Items from a data source
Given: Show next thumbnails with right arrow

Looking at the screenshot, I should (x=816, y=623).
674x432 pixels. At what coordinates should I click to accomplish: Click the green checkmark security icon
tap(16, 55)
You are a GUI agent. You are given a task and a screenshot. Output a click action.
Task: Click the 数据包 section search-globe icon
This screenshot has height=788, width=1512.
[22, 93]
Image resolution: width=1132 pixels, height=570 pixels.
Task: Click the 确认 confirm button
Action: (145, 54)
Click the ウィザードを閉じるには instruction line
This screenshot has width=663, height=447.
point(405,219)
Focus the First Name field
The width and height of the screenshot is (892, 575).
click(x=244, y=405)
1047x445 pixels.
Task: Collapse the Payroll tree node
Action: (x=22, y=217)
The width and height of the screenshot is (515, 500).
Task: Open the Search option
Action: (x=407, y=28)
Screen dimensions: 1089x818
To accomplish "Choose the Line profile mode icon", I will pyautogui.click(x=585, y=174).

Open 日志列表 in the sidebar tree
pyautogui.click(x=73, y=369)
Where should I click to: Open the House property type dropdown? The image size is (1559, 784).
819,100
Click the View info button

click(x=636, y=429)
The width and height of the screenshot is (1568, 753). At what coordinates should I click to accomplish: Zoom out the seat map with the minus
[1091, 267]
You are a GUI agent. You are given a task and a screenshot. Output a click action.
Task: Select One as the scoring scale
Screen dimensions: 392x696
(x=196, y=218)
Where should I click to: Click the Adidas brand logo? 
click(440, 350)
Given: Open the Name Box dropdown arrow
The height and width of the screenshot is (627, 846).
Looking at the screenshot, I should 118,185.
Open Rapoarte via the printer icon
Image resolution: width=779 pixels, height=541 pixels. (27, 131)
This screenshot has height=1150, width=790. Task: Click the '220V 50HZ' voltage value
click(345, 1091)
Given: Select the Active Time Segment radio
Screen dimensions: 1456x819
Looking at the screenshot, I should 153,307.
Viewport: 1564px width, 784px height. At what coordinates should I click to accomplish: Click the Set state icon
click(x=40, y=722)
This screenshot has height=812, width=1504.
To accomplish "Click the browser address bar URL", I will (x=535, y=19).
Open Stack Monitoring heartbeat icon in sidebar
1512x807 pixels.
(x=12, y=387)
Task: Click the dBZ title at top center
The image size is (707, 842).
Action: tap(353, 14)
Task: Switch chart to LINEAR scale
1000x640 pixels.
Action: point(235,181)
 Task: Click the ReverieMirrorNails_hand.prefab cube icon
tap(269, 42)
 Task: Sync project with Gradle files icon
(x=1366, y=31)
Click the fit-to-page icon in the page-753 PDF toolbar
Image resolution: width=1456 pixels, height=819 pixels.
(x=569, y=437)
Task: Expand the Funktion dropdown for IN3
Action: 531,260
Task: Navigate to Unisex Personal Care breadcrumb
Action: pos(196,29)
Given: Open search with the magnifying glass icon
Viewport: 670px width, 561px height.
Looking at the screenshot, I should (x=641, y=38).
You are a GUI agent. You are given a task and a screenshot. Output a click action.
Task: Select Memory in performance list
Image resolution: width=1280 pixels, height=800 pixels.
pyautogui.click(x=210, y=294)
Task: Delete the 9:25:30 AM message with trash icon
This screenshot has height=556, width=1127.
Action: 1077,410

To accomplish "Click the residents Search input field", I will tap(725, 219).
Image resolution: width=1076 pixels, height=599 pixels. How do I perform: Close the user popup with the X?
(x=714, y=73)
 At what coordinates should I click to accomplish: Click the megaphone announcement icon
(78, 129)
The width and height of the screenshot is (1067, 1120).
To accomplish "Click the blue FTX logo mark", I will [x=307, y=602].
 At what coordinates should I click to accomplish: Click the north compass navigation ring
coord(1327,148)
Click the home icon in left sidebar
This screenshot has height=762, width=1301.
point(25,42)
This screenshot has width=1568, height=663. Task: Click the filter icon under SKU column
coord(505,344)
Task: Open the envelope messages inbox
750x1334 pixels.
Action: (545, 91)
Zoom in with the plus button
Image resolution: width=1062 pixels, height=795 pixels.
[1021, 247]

**The problem:**
Copy out the lines of the material, without changes, starting at the line containing "will tap(725, 219)." and ending at the line containing "will [x=307, y=602].", both included.

**Reply:**
To accomplish "Click the residents Search input field", I will tap(725, 219).
Image resolution: width=1076 pixels, height=599 pixels. How do I perform: Close the user popup with the X?
(x=714, y=73)
 At what coordinates should I click to accomplish: Click the megaphone announcement icon
(78, 129)
The width and height of the screenshot is (1067, 1120).
To accomplish "Click the blue FTX logo mark", I will [x=307, y=602].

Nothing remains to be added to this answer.